The Sacred Flame (tour – Ipswich, New Wolsey Theatre)

 

On one level W Somerset Maugham‘s The Sacred Flame is the archetypical well-made play of the late 1920s. On another, it’s an equally archetypical whodunnit. On yet another, it’s a detailed and truthful exploration of relationships – maternal and matrimonial, sexual and sublimated, caring and careless – which is just as valid for 2012 as for 1928.

Director Matthew Dunster and designer Anne Fleischie seem determined to keep us – the audience – at a distance. It’s as though we are not meant, let alone wanted, to engage with the people on stage other than as actors playing their parts. Quite frankly, this intended alienation doesn’t work; we do feel for the characters and we do become involved in their predicaments.

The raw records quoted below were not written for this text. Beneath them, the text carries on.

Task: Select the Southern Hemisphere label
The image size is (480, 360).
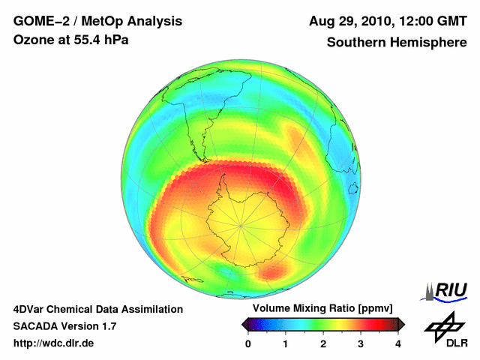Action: [396, 43]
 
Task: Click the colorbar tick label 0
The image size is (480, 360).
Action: [248, 344]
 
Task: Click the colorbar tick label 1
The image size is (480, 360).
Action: [286, 344]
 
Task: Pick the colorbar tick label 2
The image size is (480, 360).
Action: [323, 344]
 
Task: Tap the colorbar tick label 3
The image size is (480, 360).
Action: [361, 344]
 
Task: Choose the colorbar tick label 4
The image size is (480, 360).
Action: [398, 344]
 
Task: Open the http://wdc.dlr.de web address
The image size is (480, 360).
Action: [54, 344]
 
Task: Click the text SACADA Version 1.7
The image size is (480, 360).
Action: [64, 326]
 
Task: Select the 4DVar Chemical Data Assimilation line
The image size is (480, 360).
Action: [98, 309]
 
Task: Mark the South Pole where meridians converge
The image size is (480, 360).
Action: [241, 224]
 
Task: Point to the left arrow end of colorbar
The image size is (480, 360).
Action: [244, 324]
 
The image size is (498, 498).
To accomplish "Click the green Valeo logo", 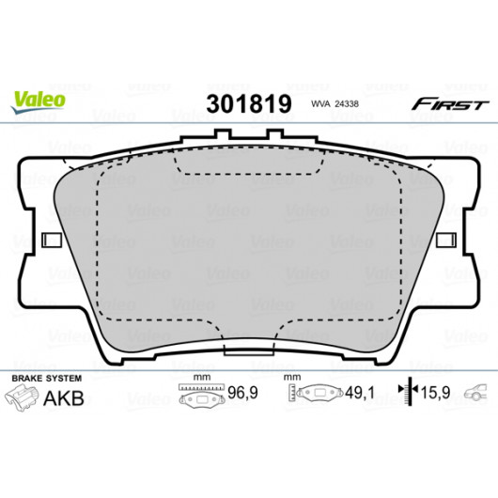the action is coord(38,101).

With the house lights still up and an oddly disturbing soundscape just impinging, stage managers move chairs and arrange props. Actors materialise for the first scene with paraplegic Maurice Tabret (the excellent Jamie De Courcey) in his hospital-type bed within a sort of cage framework. Wheeled into the main acting area by his devoted nurse Wayland (Sarah Churm), we discover from his conversations with the doctor, with a retired colonial police officer, and with his mother that he was a pilot who (just) survived a terrible crash.

Stella (Beatriz Romilly), the wife he wooed over Wagner‘s Tristan und Isolde, comes in from a performance of the opera; her escort has been Maurice’s younger brother Colin (David Ricardo-Pearce). As Stella’s reaction to this renewal of her relationship with the opera is revealed, so is the fragility of Maurice’s own equilibrium. There is, of course, more to Stella’s relationship with her brother-in-law than simple friendship.

By the beginning of the second act, Maurice has died (De Courcey remains on stage throughout) and accusations of a possible suspicious death start to be voiced. This is where Churm as the nurse, Al Nedjari as Dr Harvester and Robert Demeger as Major Liconda come into their own. But dominating the action is Margot Leicester as Mrs Tabert – the mother who sees further than anyone else in the family and has an apparently inexhaustible well of compassion on which to draw. It’s a deeply moving portrait.

English Touring Theatre are to be congratulated in taking this play and treating it as seriously as did its author. It’s just a pity that its attempted demolition of the theatre’s “fourth wall” has made use of the wrong tools.